Pene sostitutive: la non meritevolezza per mancato risarcimento esclude la prognosi (Cass. pen. Sez. II n. 32982 del 07.09.2026)
Principi di diritto (Massima)
In tema di pene sostitutive delle pene detentive brevi, il giudice che rigetta la richiesta di sostituzione non è tenuto a effettuare alcuna prognosi circa la capacità di adempimento della sanzione pecuniaria quando la decisione si fondi sulla non meritevolezza del condannato. Il mancato compimento di un minimo sforzo risarcitorio in favore della persona offesa integra un criterio di valutazione legittimo nell’esercizio del potere discrezionale riconosciuto al giudice. È congrua la motivazione che, valorizzando tale condotta omissiva, escluda la sostituzione nonostante l’esito favorevole del percorso di reinserimento. Restano conseguentemente esclusi i vizi di violazione di legge e di motivazione.
Il Fatto
La Corte d’appello di Torino, con sentenza del 26 febbraio 2026, conferma la condanna pronunciata dal Tribunale di Vercelli il 25 novembre 2024 nei confronti dell’imputato per i reati di cui agli artt. 640 e 494 cod. pen., rigettando la richiesta di sostituzione della pena detentiva con la corrispondente sanzione pecuniaria.
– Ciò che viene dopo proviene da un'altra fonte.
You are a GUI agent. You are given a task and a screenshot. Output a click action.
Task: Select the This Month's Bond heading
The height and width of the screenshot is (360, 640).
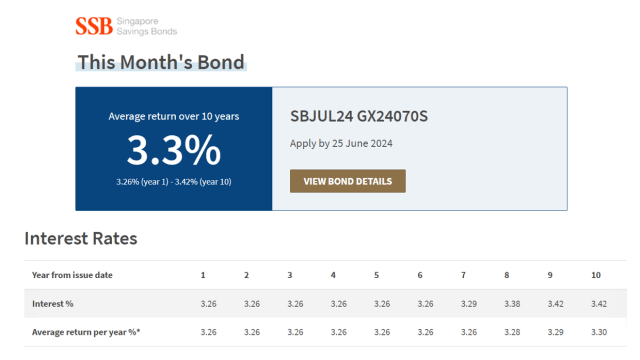(x=161, y=62)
Avverso tale decisione il condannato propone ricorso per cassazione, deducendo violazione di legge e vizio di motivazione. Sostiene che il rigetto si fonda su motivazione carente, avendo la Corte territoriale valorizzato l’assenza di risarcimento e l’entità della pena inflitta, senza considerare il buon comportamento tenuto in detenzione e in affidamento in prova, né l’impossibilità di offrire ristoro per il reddito interamente destinato al mantenimento del nucleo familiare. Richiama il quesito rimesso alle Sezioni Unite in materia.
La Motivazione della Corte
La Suprema Corte dichiara il ricorso inammissibile per manifesta infondatezza dell’unico motivo. Il passaggio decisivo è la ricostruzione del percorso argomentativo della Corte territoriale, che ha escluso la sostituzione non già formulando una prognosi negativa sull’adempimento, bensì affermando la non meritevolezza del condannato.
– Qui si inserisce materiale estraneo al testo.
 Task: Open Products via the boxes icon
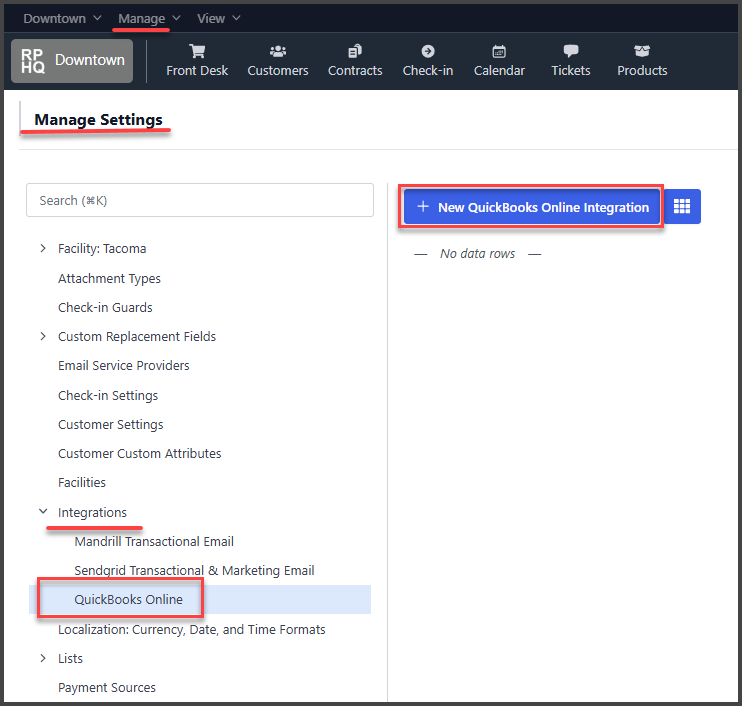coord(642,52)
La sentenza impugnata — richiamata testualmente — osserva che, anche a voler considerare il buon comportamento in detenzione e in affidamento, non poteva trascurarsi il fatto che il condannato non aveva compiuto neppure un minimo sforzo risarcitorio in favore della vittima della truffa, circostanza che avrebbe potuto indurre a valutare diversamente l’opportunità della sostituzione.
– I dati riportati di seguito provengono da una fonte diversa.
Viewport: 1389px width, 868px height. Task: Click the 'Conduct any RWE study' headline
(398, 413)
Su questa base la Corte di cassazione distingue nettamente due piani: la prognosi sulle capacità di adempimento della sanzione pecuniaria e il giudizio di meritevolezza. Il giudice di merito non è sceso sul primo terreno, ma ha esercitato correttamente il proprio potere discrezionale sul secondo, ancorandolo a un dato oggettivo e congruamente motivato.
Il quesito rimesso alle Sezioni Unite dalle difese — se la richiesta di sostituzione possa essere rigettata sulla base di una prognosi negativa di adempimento — resta estraneo al thema decidendum, poiché la motivazione impugnata non riposa su alcuna prognosi di tal genere. La censura difensiva risulta quindi eccentrica rispetto alla reale ratio della decisione territoriale.
Conseguentemente la condanna del ricorrente al pagamento delle spese processuali e, non ricorrendo ragione per escludere la colpa nella determinazione dell’inammissibilità, al versamento di euro tremila in favore della cassa delle ammende.